PROBLEMS TO WORK ON:
A) Answer these questions about the self-care article, marking each answer (i), (ii) or (iii):
(i) What does the writer specialize in as a digital marketer?
(ii) What did the writer put in the empty space in the office?
(iii) What day and time does the gym example use?
B) Reproduce the self-care article from "Any half-competent salesperson" up to and including "amazingly, it’s true.".
C) List every section heading that appears in the self-care article.

We can apply the presumptive close to ourselves and our self-care by presuming that we are already going to do the thing we’re trying to do. For example, going to the gym. If we tell ourselves, our brain, that the decision has already been made that we are going to the gym at 5pm on Tuesday, we remove any other options for ourselves for that time of that day in the week. Sure, life happens and maybe you need to pick up your kid from detention instead.

All the salesperson would do in that situation is simply say, “No worries, now wasn’t a good time. I’ll follow up next week.” This leads us to our next sales tactic.

Follow up is key

Any half-competent salesperson will tell you that the majority of their sales came from an unceasing commitment to follow-up. In stock market investing, they say time in the market always beats timing in the market. The opposite is true for sales. Timing is everything. That is why follow-up is so critical. Landing the sale can often be as simple as being the last person the buyer heard from. It sounds messed up, but amazingly, it’s true.

You can apply this to your self-care by teaming up with an accountability buddy that will follow up with you to ensure you are taking the actions you need to meet your self-care goals. Whether it be a daily, weekly, bi-weekly, or some other kind of interval. Follow-up is everything when it comes to sales, and for many, it can be everything when it comes to self-care.

Mindset is everything

As much as I cringe at the thought of all the mindless cheer-leading of Tony Robbins seminars, there is an inalienable truth to the message: mindset is everything. If you start acting like a winner, your brain will start forming connections in your brain to perform actions that winners take.

Likewise, if you start saying that you are an athletic, diet-conscious, happy and healthy self-care expert, your brain will start finding ways to manifest yourself as that person. You can get as much or as little as you want with metaphysical stuff. The reality is, “fake it ’til you make it” isn’t just a saying, it’s an objective truth that cannot be denied.

Self-care like a marketer

Removing as many steps as possible

As a digital marketer specializing in web design, it is my job to reduce as much friction as possible. Make things extremely clear and simple to understand and navigate. To remove as many steps as possible in order to get a customer from clicking an ad to clicking that “Buy” button.

You can do this in your own life by figuring out how to remove as many steps as possible from your own self-care routine. For me, I have a big gaping space in my office. One day, I decided to fill that space with a yoga mat. Now, instead of sitting at my desk thinking about how I should be doing exercise, all I have to do is stand up, take of my shoes and pants, and start my yoga routine.

(Saved entries)
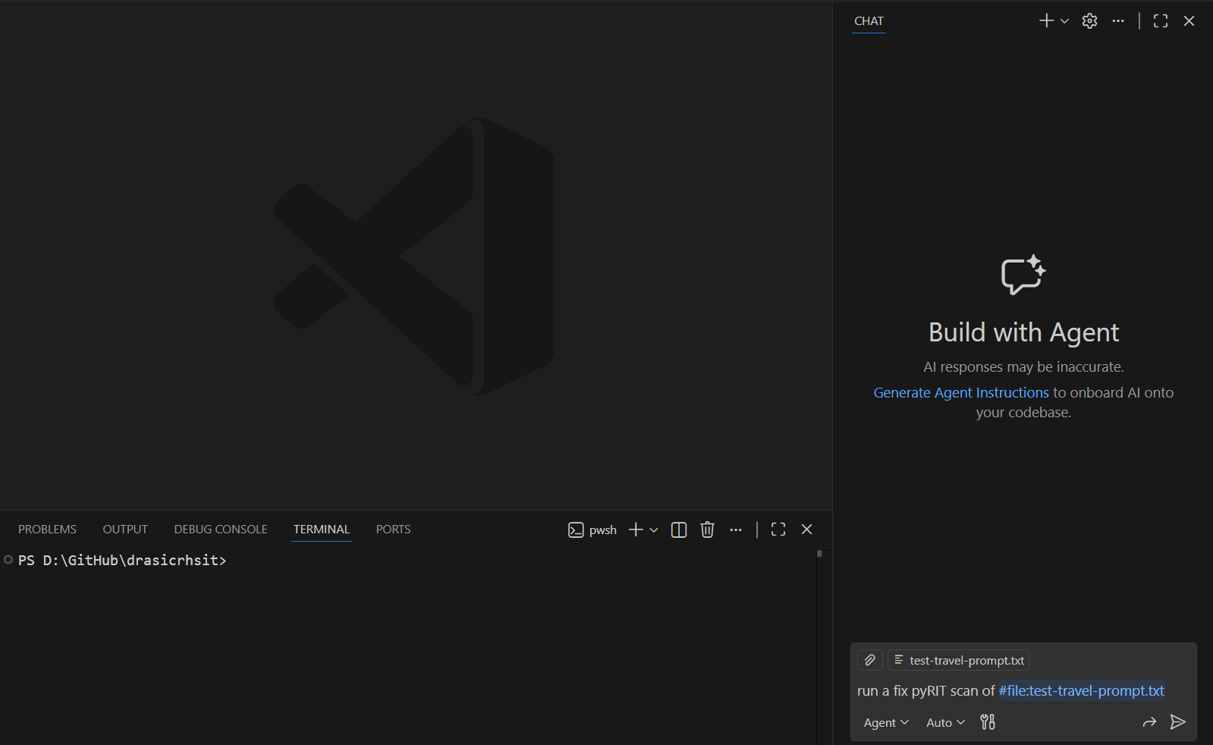
Task: Maximize the chat panel
Action: tap(1160, 21)
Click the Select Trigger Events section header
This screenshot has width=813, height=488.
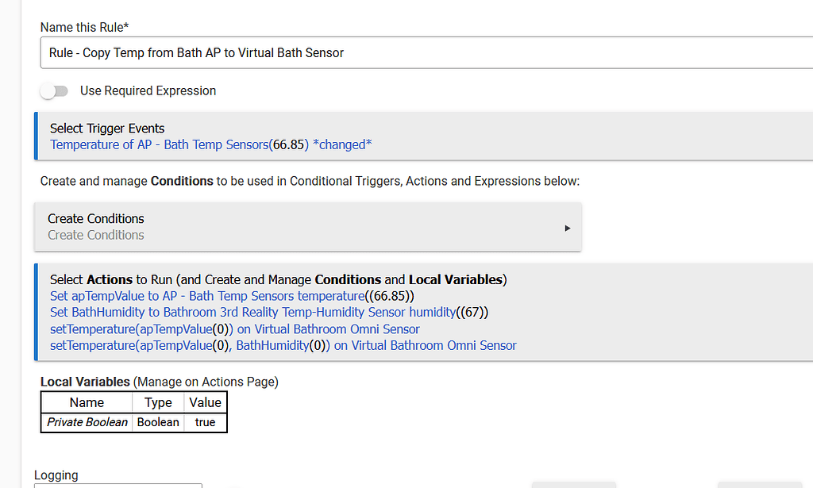(107, 128)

EXPECTED OUTPUTS:
A)
(i) Web design
(ii) A yoga mat
(iii) 5pm on Tuesday

B)
Any half-competent salesperson will tell you that the majority of their sales came from an unceasing commitment to follow-up. In stock market investing, they say time in the market always beats timing in the market. The opposite is true for sales. Timing is everything. That is why follow-up is so critical. Landing the sale can often be as simple as being the last person the buyer heard from. It sounds messed up, but amazingly, it’s true.

C)
Follow up is key
Mindset is everything
Self-care like a marketer
Removing as many steps as possible